Biofilm formation is a complex and dynamic process of five phases: binding, microcolony formation, matrix formation, maturation, and dispersion [98].
The first or initial phase is the adhesion of bacteria to surfaces in the oral cavity that are numerous. These can be biotic surfaces such as soft tissues of the oral cavity and other bacteria and abiotic surfaces such as dental implants [99]. Surface structures of P. gingivalis, such as fimbriae, lipopolysaccharides, and capsule, play an important role in this phase of adhesion to substrates [40]. Flagella and fimbriae are located in the outer membrane, and bacteria use them to allow negatively charged bacteria to attach to environmental surfaces that are also negatively charged [100]. Long fimbriae of P. gingivalis are included in autoaggregation, and their subunits of Fim A fimbriae are essential in the initial binding of bacteria to host cells. At the same time, their loss leads to reduced ability to adhere to human epithelial cells and gingival fibroblasts [101]. In addition, lipopolysaccharides (LPS) are also crucial for the initial phase in the formation of P. gingivalis biofilm by the lipid group binding LPS to the outer membrane [102].

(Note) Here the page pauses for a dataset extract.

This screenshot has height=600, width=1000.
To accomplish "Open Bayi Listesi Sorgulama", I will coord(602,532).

After the initial phase, i.e., after binding the first layer to the surface, the biofilm matures, i.e., the biofilm grows into a three-dimensional structure forming microcolonies [103]. These structures have the shape of a mushroom or tower consisting of hundreds of layers [104]. As P. gingivalis is an anaerobic bacterium, it occupies deeper layers within the biofilm [105]. In a biofilm, bacteria communicate and have specific tasks [106]. There are also persistent cells at rest characterized by extreme antimicrobial tolerance [107]. Based on testing, it has been shown that persistent cells are not mutations but are phenotypic variants [102].

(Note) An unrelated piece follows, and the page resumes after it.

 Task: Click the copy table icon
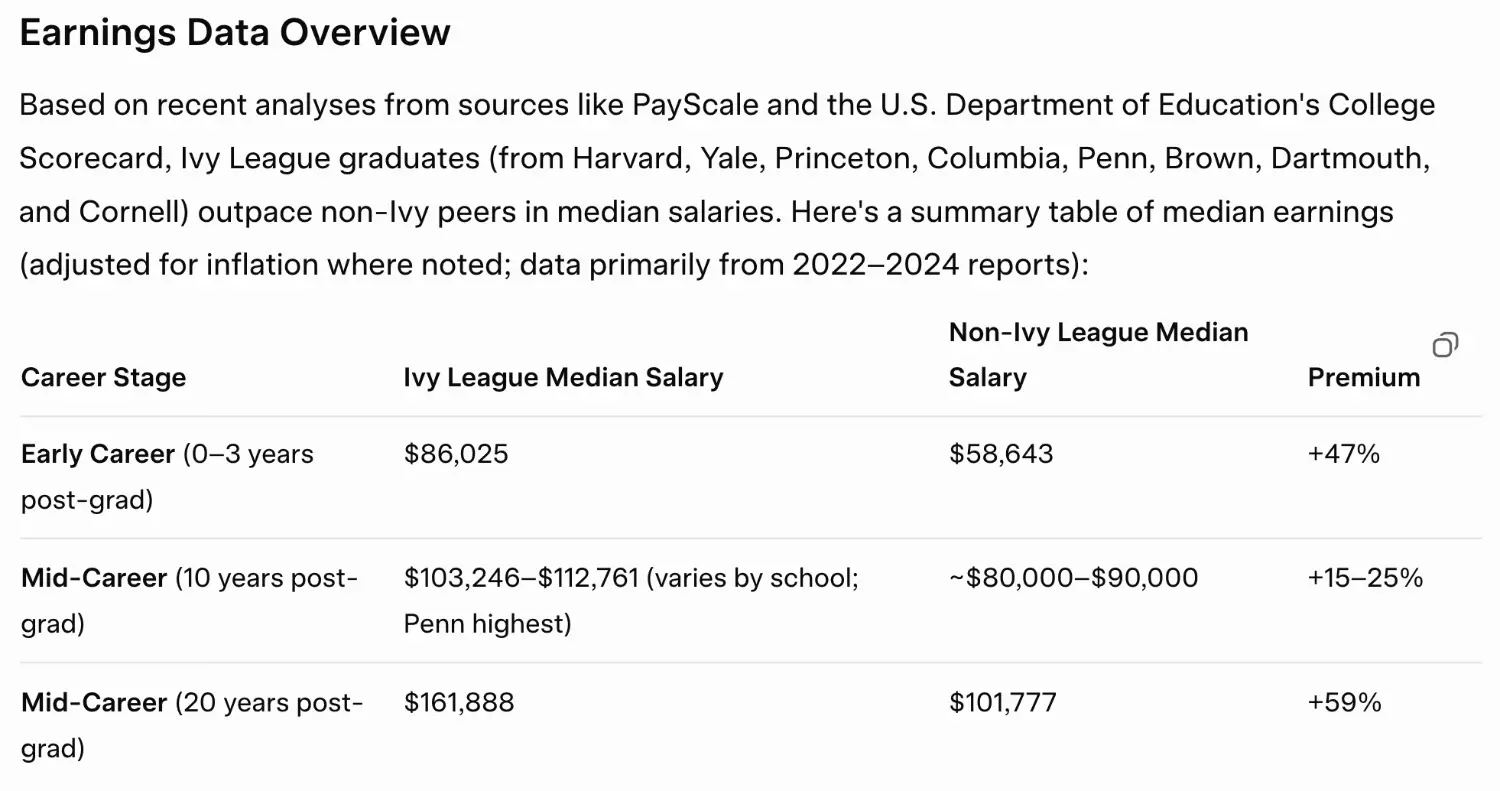(1445, 345)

In the next stage, an extracellular matrix consisting of various natural polymers is formed: proteins, glycoproteins, glycolipids, nucleic acids, and extracellular polysaccharides [108]. Additionally, biofilm channels allow cells to be supplied with water, nutrients, and air, giving them new properties [109]. Quorum sensing (QS) mechanisms enable the control of bacterial population density via extracellular molecular signals. The process is mediated by signaling molecules, autoinducers [110]. Interbacterial signaling pathways regulate bacterial growth, metabolism, biofilm production, the occurrence of virulence, and other aggressive properties concerning the host [111]. Al-2 is very important for forming mixed biofilms of P. gingivalis with S. gordonii [112]. The positive regulator of P. gingivalis biofilm production is the hemin-bound transcriptional regulator Har, which controls the expression of hmuY and Mfa1 [113]. During maturation, in the developed three-dimensional structure that arises during the growth of the biofilm, there are microcolonies within which communication between different species takes place [114].

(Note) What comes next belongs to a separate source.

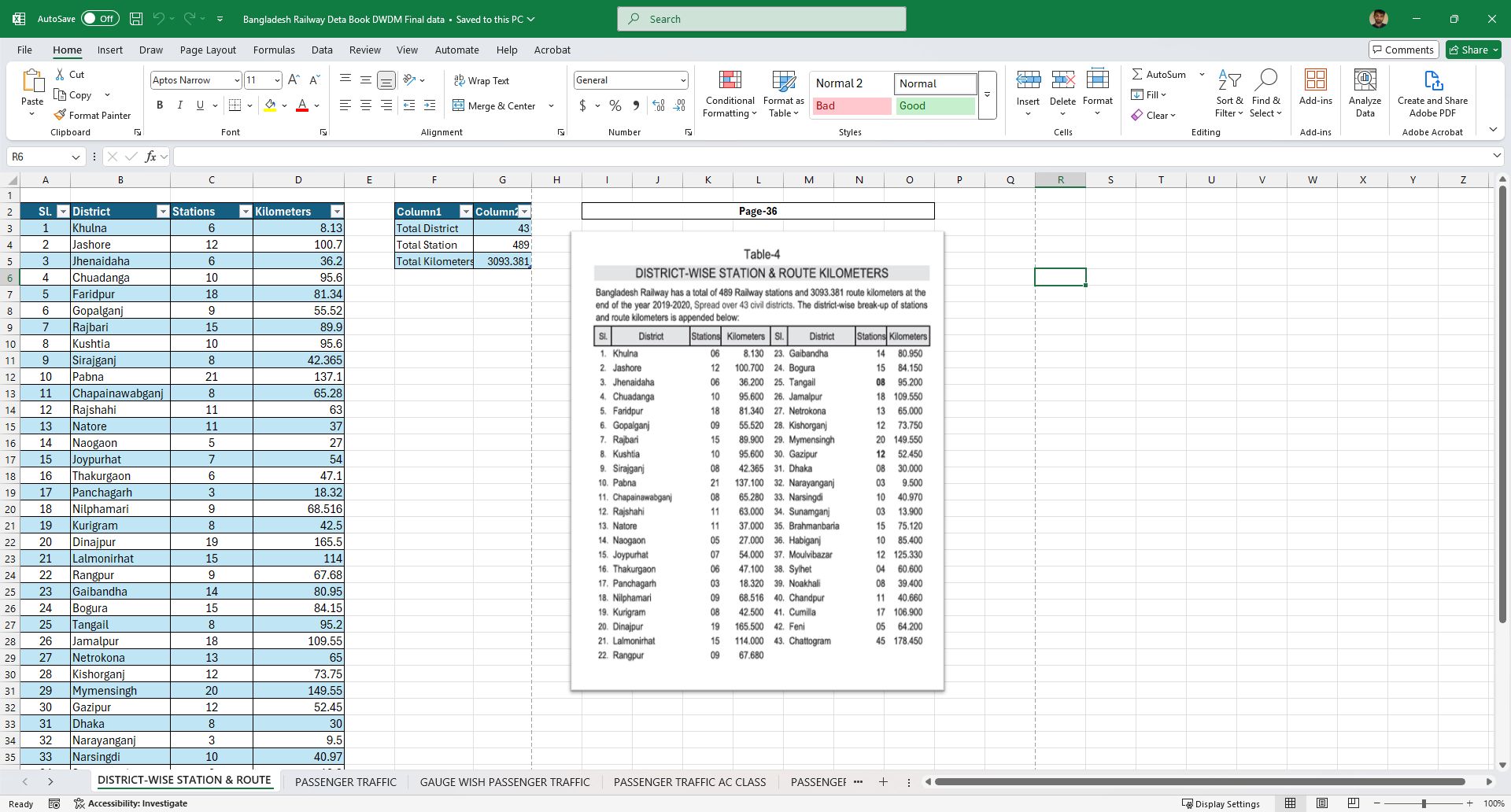
Task: Click the Percent Style icon
Action: point(615,105)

The dispersion phase is the last phase in which the cells diverge, i.e., the transition from the sessile form of the bacterial population to the mobile one. The genes whose products are flagella proteins are reactivated [115]. Finally, bacteria become mobile again because saccharolytic enzymes are formed that destabilize biofilm polysaccharides. Bacteria are released from the biofilm surface, representing the possibility of creating new biofilms [116].
Antimicrobial resistance is a growing global problem today [117]. It is also present in treating oral infections caused by P. gingivalis. According to available data, it is more pronounced in biofilms [118]. The sensitivity to antimicrobial agents in biofilm is 1000 times less than in planktonic cells [119]. A recent study demonstrated resistance of P. gingivalis isolated from patients with peri-implantitis in a percentage greater than 20% to amoxicillin, metronidazole, and clindamycin [120]. These biofilm-induced resistance data suggest the need for new antimicrobial agents [121] (Figure 2).

3. Clinical Importance of Porphyromonas gingivalis in Periodontal Disease

Periodontal disease represents a group of oral inflammatory infections triggered by oral pathogens found in a biofilm on the surface of the teeth and, under certain circumstances, destroys the tooth’s supporting tissue. The course of the disease ranges from a mild inflammation of the gingiva (gingivitis) to chronic destruction of the connective tissue, followed by the formation of a periodontal pocket and eventual tooth loss [21].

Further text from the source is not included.